Playing chess means keeping control of your fanatical Felix emotions.
Over active emotions obscures chess analysis, clouds your tactical game judgements and can make your overall strategic direction in the game, ambiguous at best.
Lack of emotional control prevents you from actually winning games. If vices predominant your character, they will show up in a game, when you’re under pressure.
Similarly, without emotional maturity you cannot probably assess your opponent’s virtues and vices and factor these observations into your control and decision making within the games you play.
Chess thus provides a critical venue for the proper teaching of both human virtues and vices and how to control and handle your emotions in the face of personal weaknesses both in yourself and your opponent. Watch their face and eyes!
To teach virtues and vices in chess to students, you must first establish the foundational understanding of what happiness is within chess.
To do this, outline the four levels of happiness in Latin:
Laetus = Sense Happiness. Joy sought in material things you enjoy with the senses
Felix = Self Happiness or Competitive Happiness or the joy of winning or achieving something (e.g. Award, Grade, Trophy etc.…essentially joy through excellence above others. It’s an inward-looking joy, without necessary complete awareness of the other.
Beatitudo = Joy through giving or helping others. Outgoing orientated form of joy. Shaking hands with sincerity at start and end of a chess game. Being kind and generous to an opponent throughout the game. Making sure the opponent enjoys the game, whatever the outcome.
Sublime Beatitudo = Divine Joy. Perfect Bliss. Total fulfilment. God.
Great Chess Player Flaws
Chess players often get stuck in Felix because the game is primarily about personal winning. This individual inward focus means excessive Pride/Ego or Vanity are a susceptible weakness or even features of many chess players.

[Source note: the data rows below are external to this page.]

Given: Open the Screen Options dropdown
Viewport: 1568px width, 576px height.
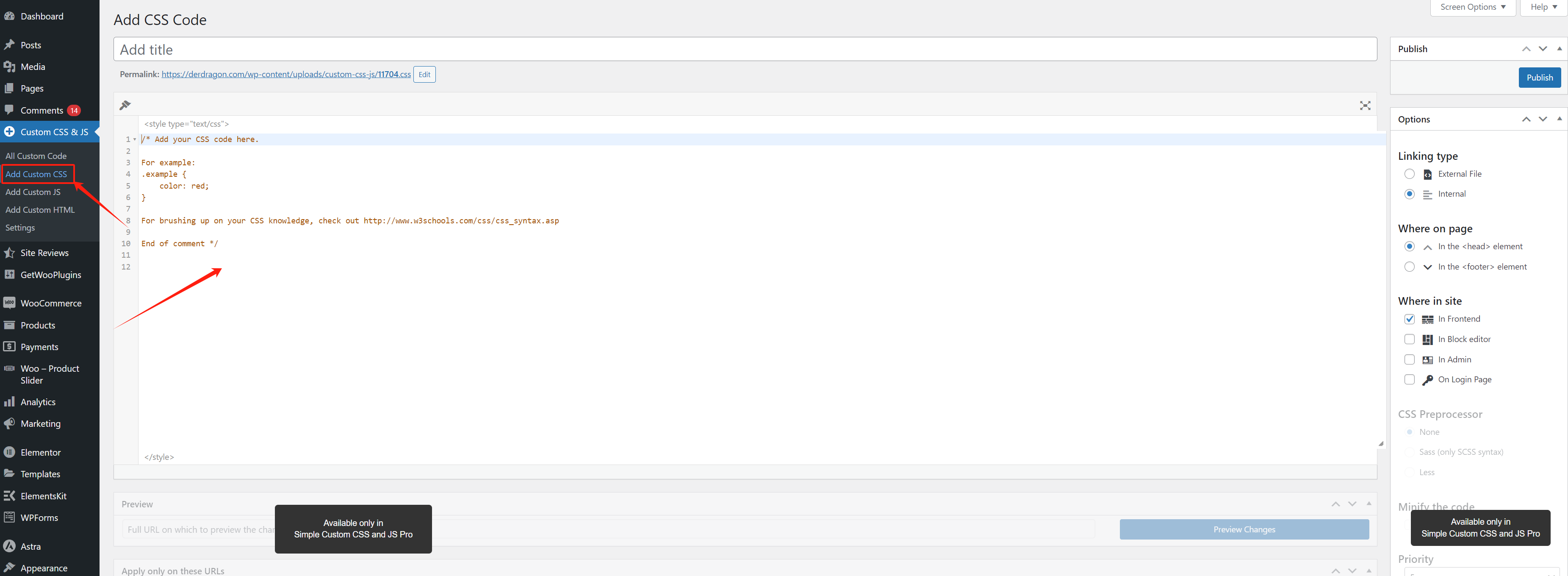Looking at the screenshot, I should pos(1472,7).
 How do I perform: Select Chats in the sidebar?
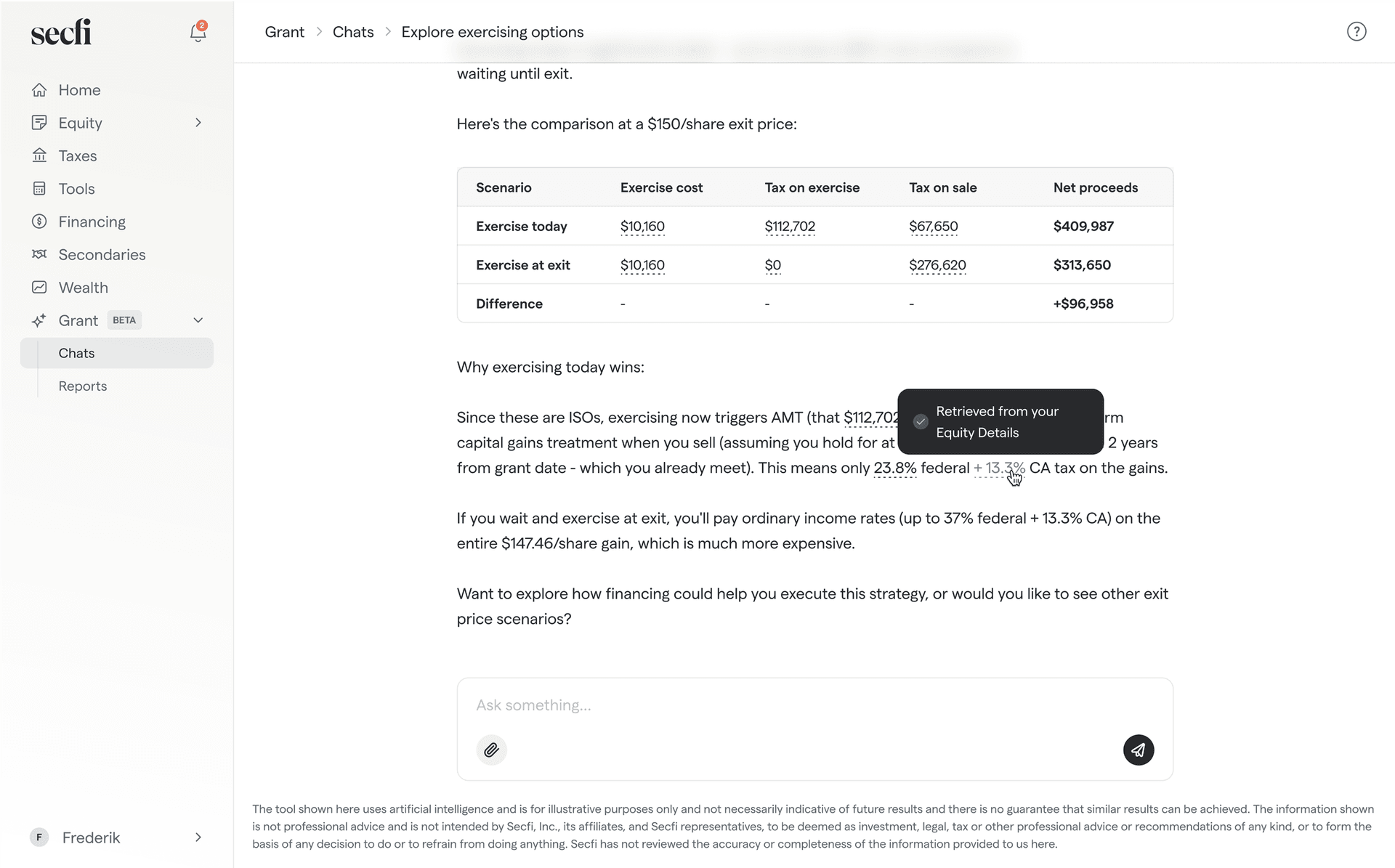point(77,353)
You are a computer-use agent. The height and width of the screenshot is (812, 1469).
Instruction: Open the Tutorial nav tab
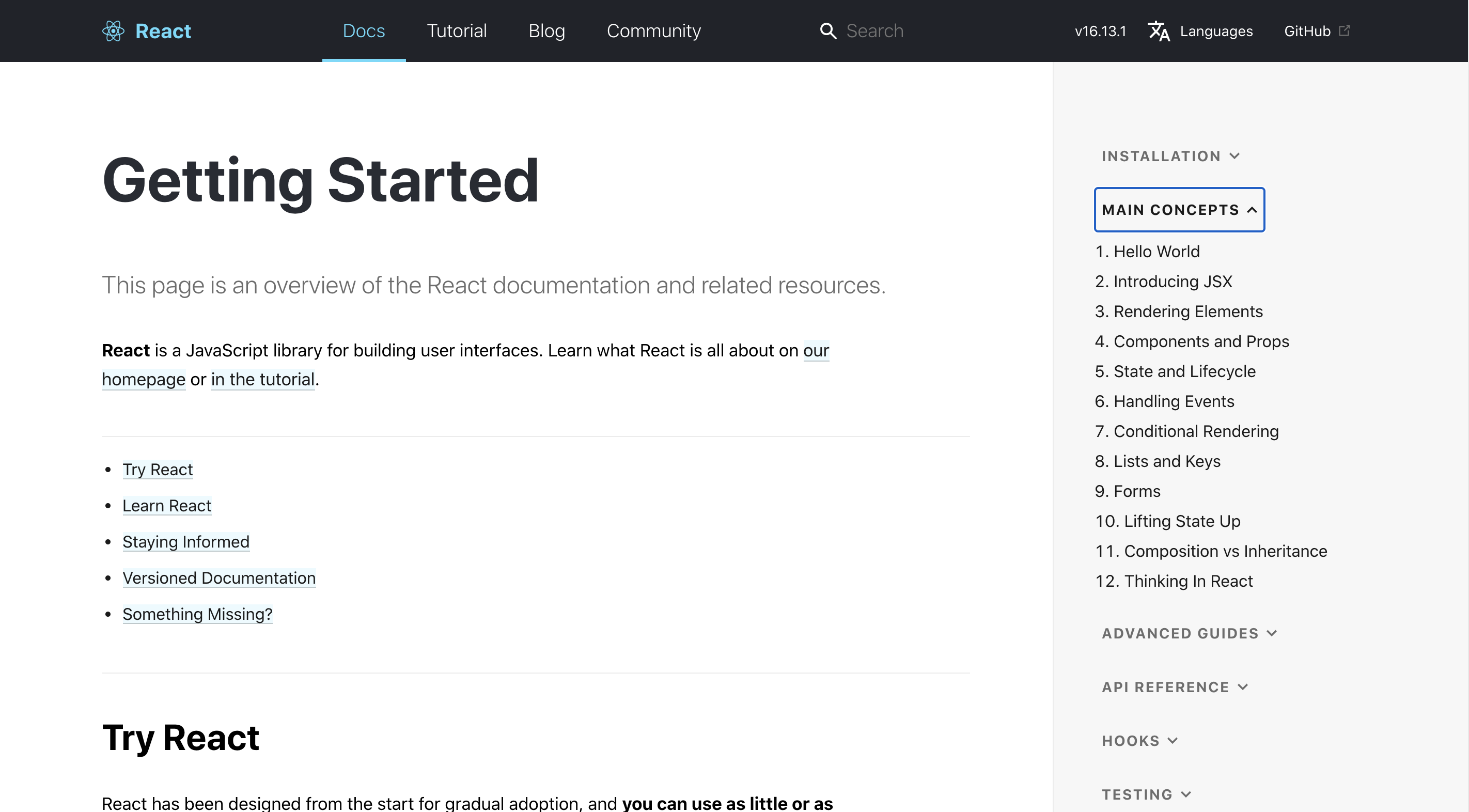coord(456,31)
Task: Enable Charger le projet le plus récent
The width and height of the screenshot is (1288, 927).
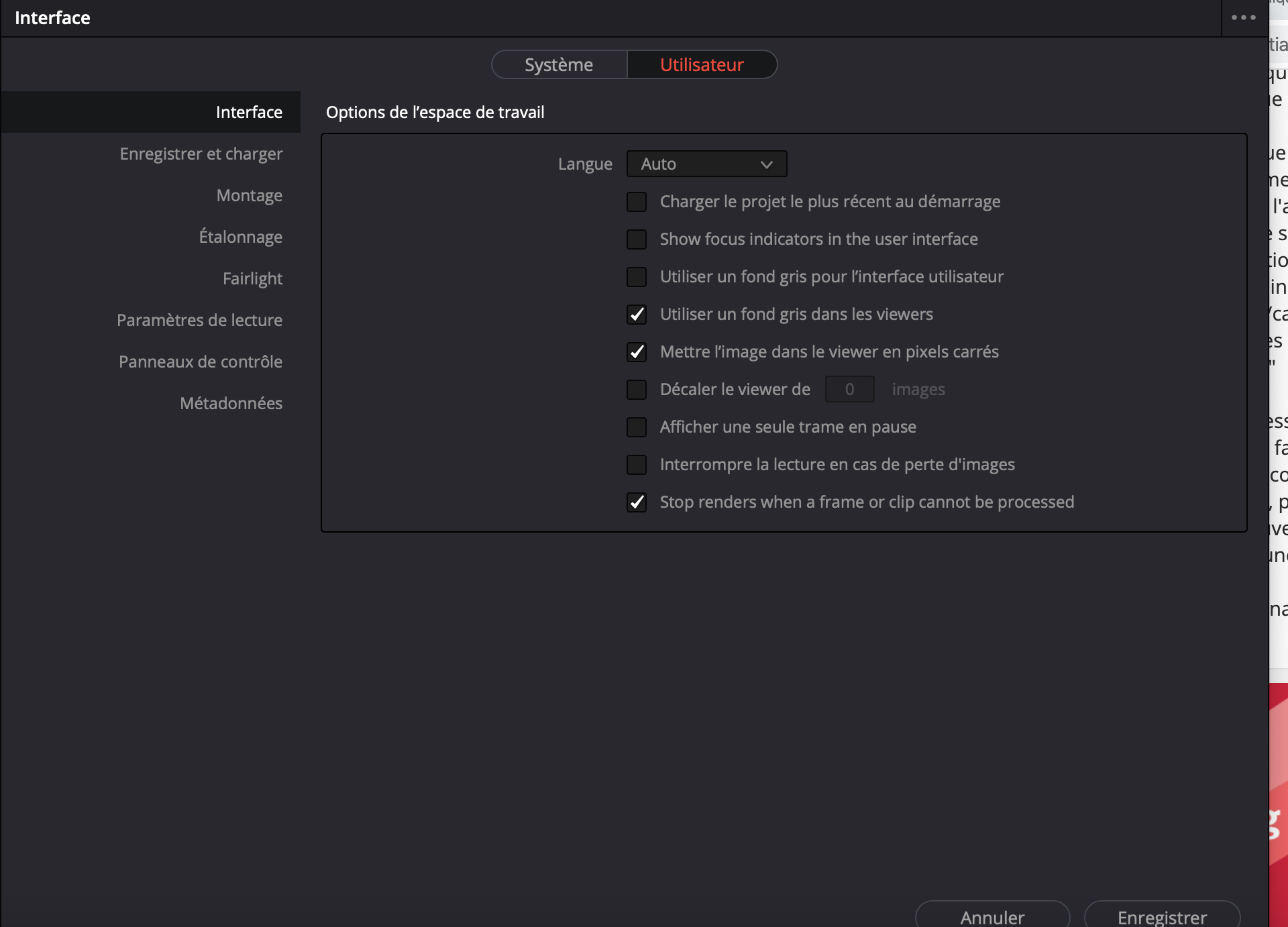Action: pyautogui.click(x=637, y=202)
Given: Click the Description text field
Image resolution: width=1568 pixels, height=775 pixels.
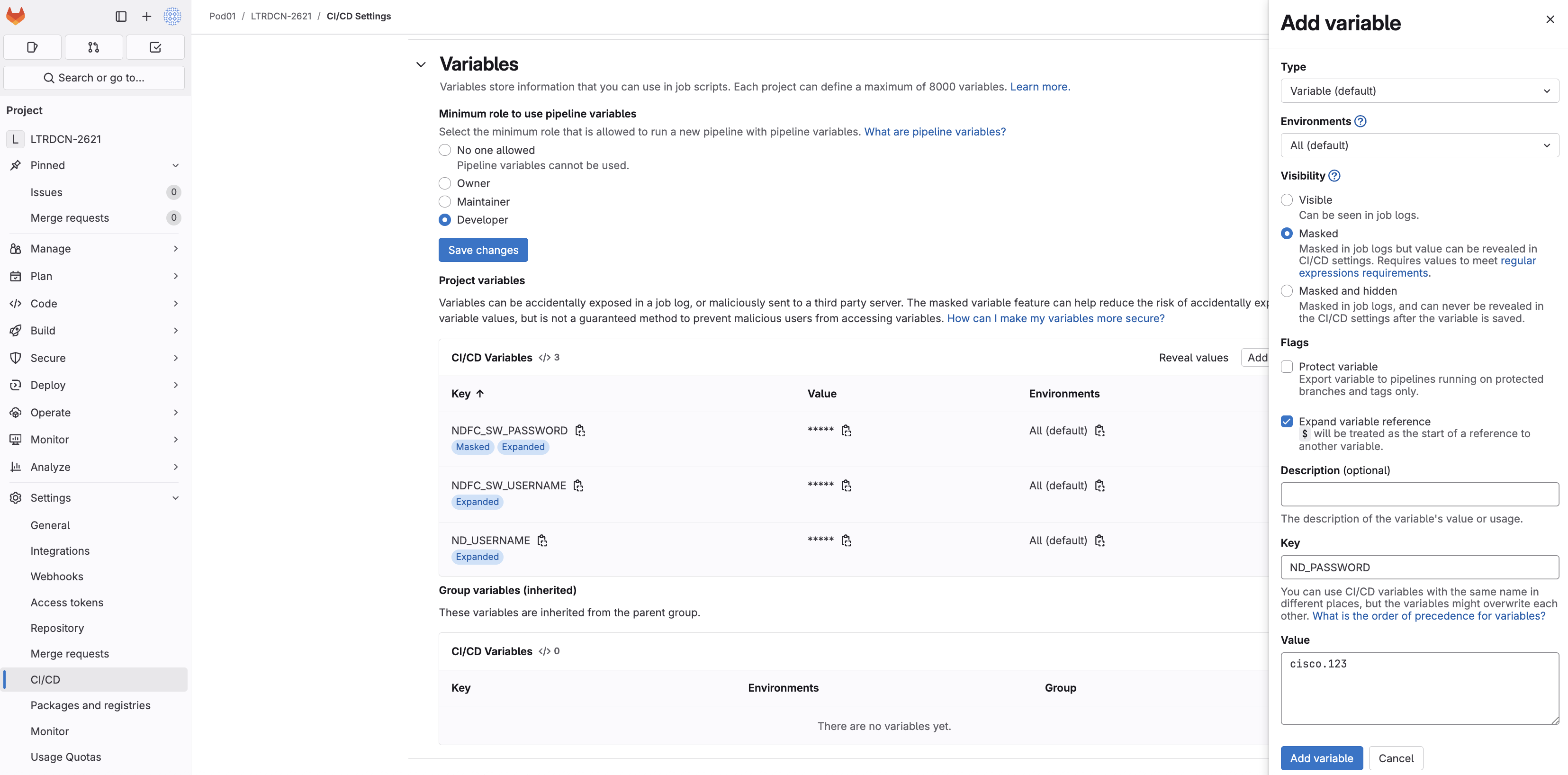Looking at the screenshot, I should click(x=1419, y=495).
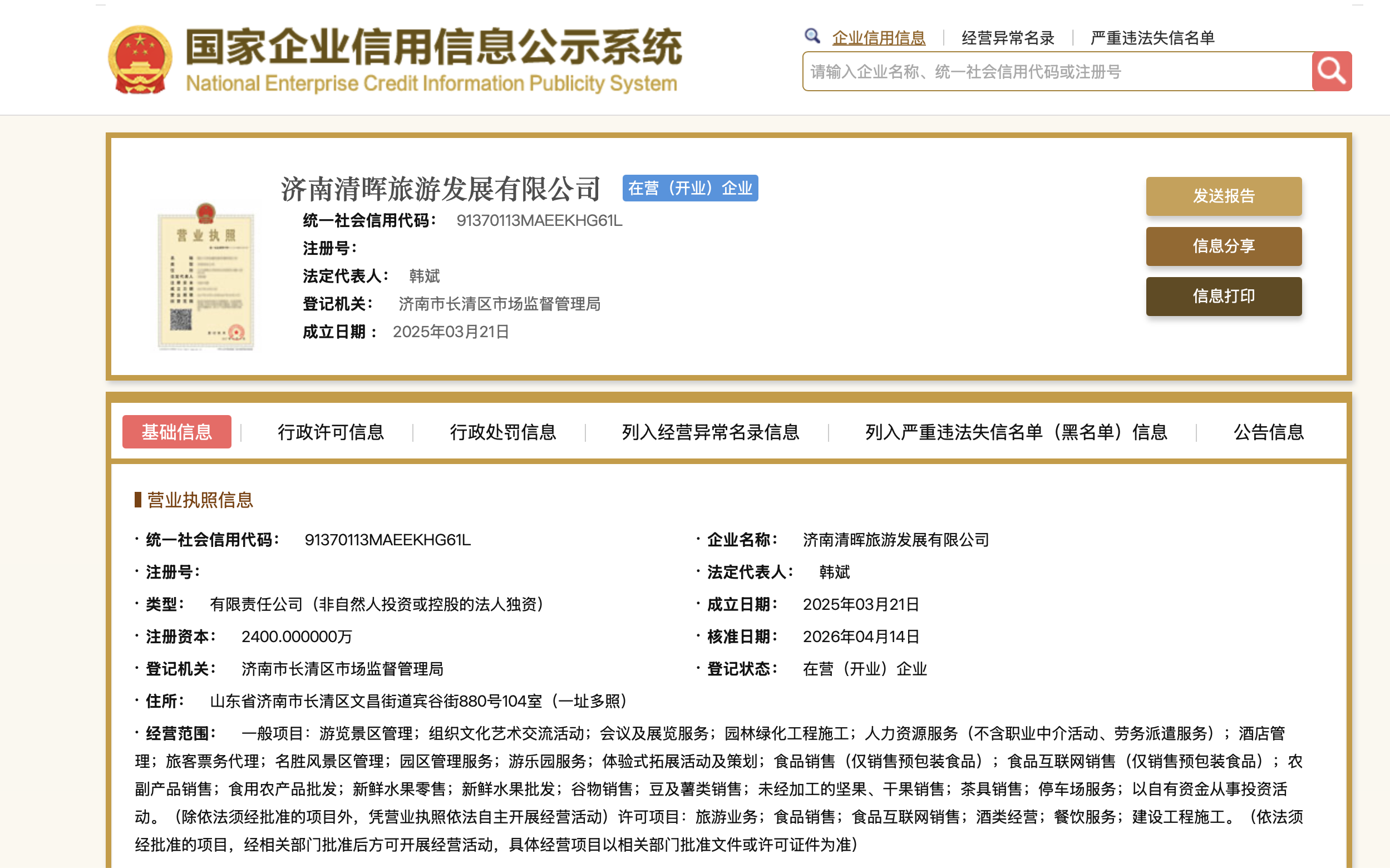1390x868 pixels.
Task: Click the 在营(开业)企业 status badge
Action: coord(689,188)
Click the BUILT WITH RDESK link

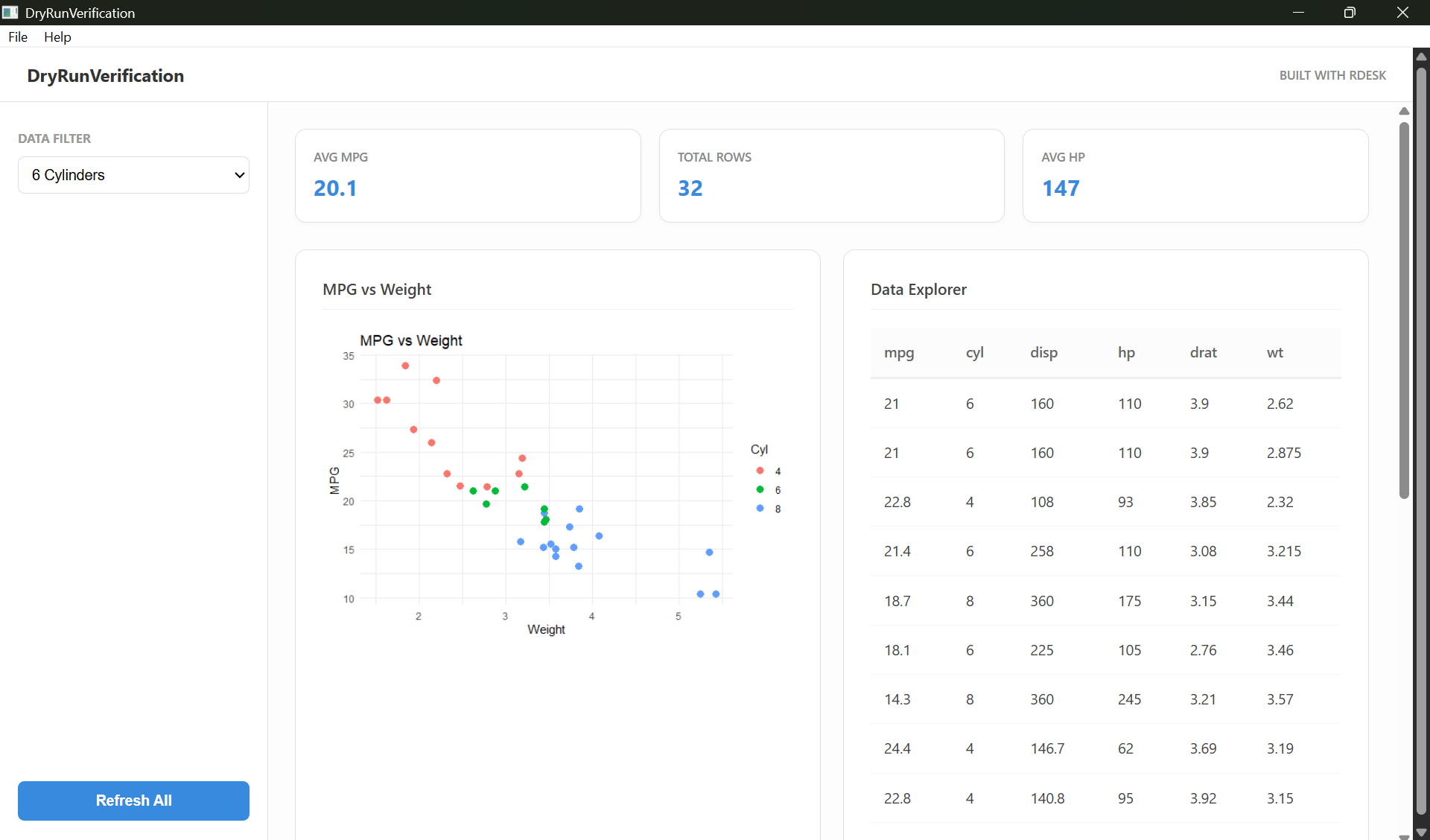[1332, 74]
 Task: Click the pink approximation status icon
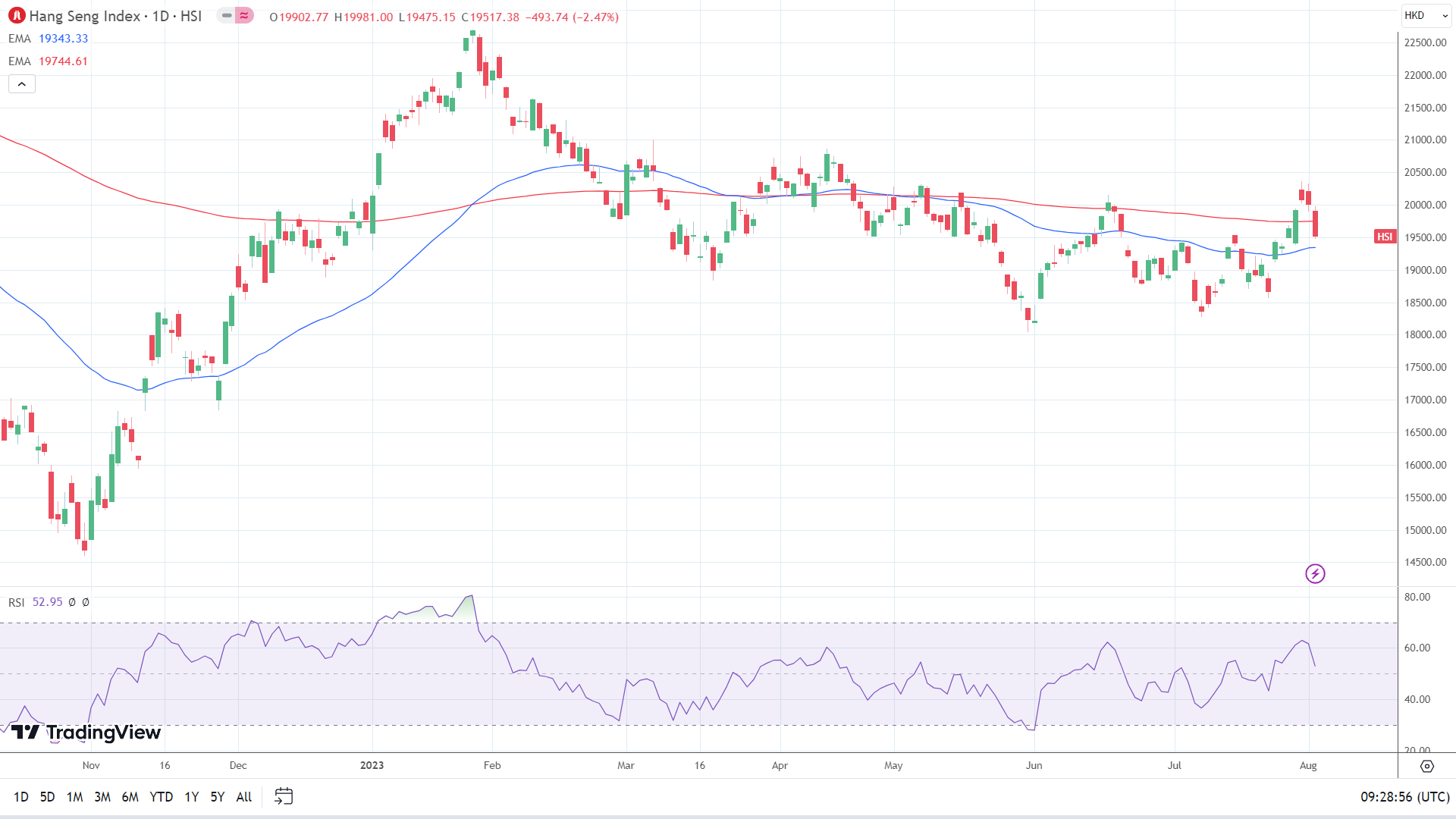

Fear and self-doubt, low self-esteem and greed/addiction are also characteristics which can often manifest within chess players.
Chess self-pride is a great weakness which must be combatted early in children. Your ego or intelligence is not your ELO level. They do not equate. If you think this way, you are already displaying a key character flaw which someone can take advantage of in a tournament, despite it also being a very bad moral character flaw. It’s a good way to quickly lose friends as well.
A great example for teaching use is the final tournament game in the movie, “Searching for Bobby Fischer”, where the story of Josh Waitzkin involves him conquering an opponent with great chess pride and then being able to reach for the next level of Beatitudo happiness in offering a draw to his opponent, when he knows he can finally win the tournament.
Remember, humility does not mean simply “bending the knee”. It actually means doing the Truth, and thus truly understanding and knowing who, what and when you are in any given moment, and also understanding the same for your opponent.
Chess is more than just a board.
It’s a start from which virtue and vice player analysis and teaching avenues can begin.